Onboard PaddleOCR with Amazon SageMaker Projects for MLOps to perform optical character recognition on identity documents
Optical character recognition (OCR) is the task of converting printed or handwritten text into machine-encoded text. OCR has been widely used in various scenarios, such as document electronization and identity authentication. Because OCR can greatly reduce the manual effort to register key information and serve as an entry step for understanding large volumes of documents, an accurate OCR system plays a crucial role in the era of digital transformation.
The open-source community and researchers are concentrating on how to improve OCR accuracy, ease of use, integration with pre-trained models, extension, and flexibility. Among many proposed frameworks, PaddleOCR has gained increasing attention recently. The proposed framework concentrates on obtaining high accuracy while balancing computational efficiency. In addition, the pre-trained models for Chinese and English make it popular in the Chinese language-based market. See the PaddleOCR GitHub repo for more details.

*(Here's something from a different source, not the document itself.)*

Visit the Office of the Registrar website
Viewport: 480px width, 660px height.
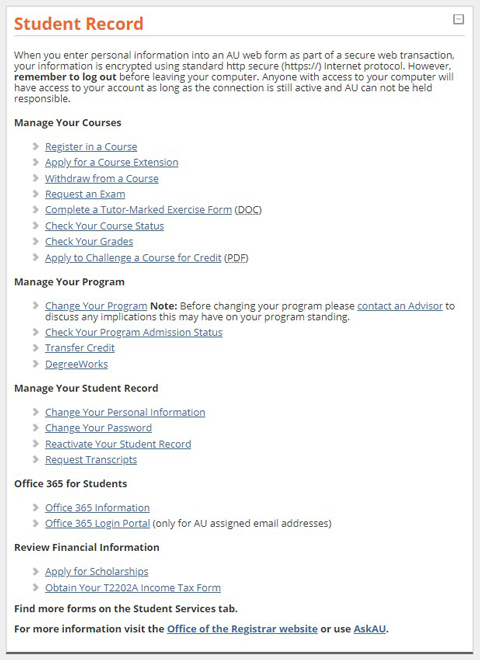point(242,629)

At AWS, we have also proposed integrated AI services that are ready to use with no machine learning (ML) expertise. To extract text and structured data such as tables and forms from documents, you can use Amazon Textract. It uses ML techniques to read and process any type of document, accurately extracting text, handwriting, tables, and other data with no manual effort.
For the data scientists who want the flexibility to use an open-source framework to develop your own OCR model, we also offer the fully managed ML service Amazon SageMaker. SageMaker enables you to implement MLOps best practices throughout the ML lifecycle, and provides templates and toolsets to reduce the undifferentiated heavy lifting to put ML projects in production.

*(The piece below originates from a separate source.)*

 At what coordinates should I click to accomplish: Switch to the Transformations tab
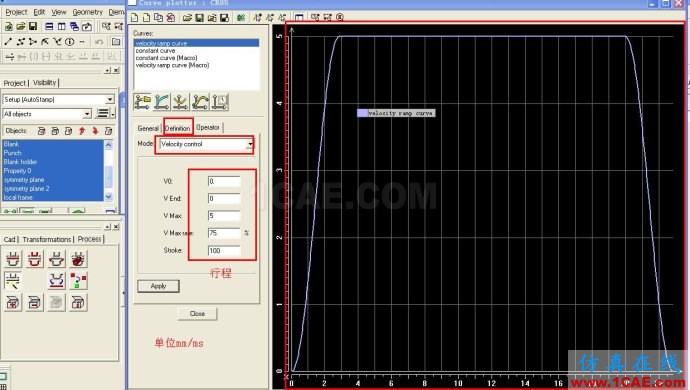[47, 239]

In this post, we concentrate on developing customized models within the PaddleOCR framework on SageMaker. We walk through the ML development lifecycle to illustrate how SageMaker can help you build and train a model, and eventually deploy the model as a web service. Although we illustrate this solution with PaddleOCR, the general guidance is true for arbitrary frameworks to be used on SageMaker. To accompany this post, we also provide sample code in the GitHub repository.
As a widely adopted OCR framework, PaddleOCR contains rich text detection, text recognition, and end-to-end algorithms. It chooses Differentiable Binarization (DB) and Convolutional Recurrent Neural Network (CRNN) as the basic detection and recognition models, and proposes a series of models, named PP-OCR, for industrial applications after a series of optimization strategies.
The PP-OCR model is aimed at general scenarios and forms a model library of different languages. It consists of three parts: text detection, box detection and rectification, and text recognition, illustrated in the following figure on the PaddleOCR official GitHub repository. You can also refer to the research paper PP-OCR: A Practical Ultra Lightweight OCR System for more information.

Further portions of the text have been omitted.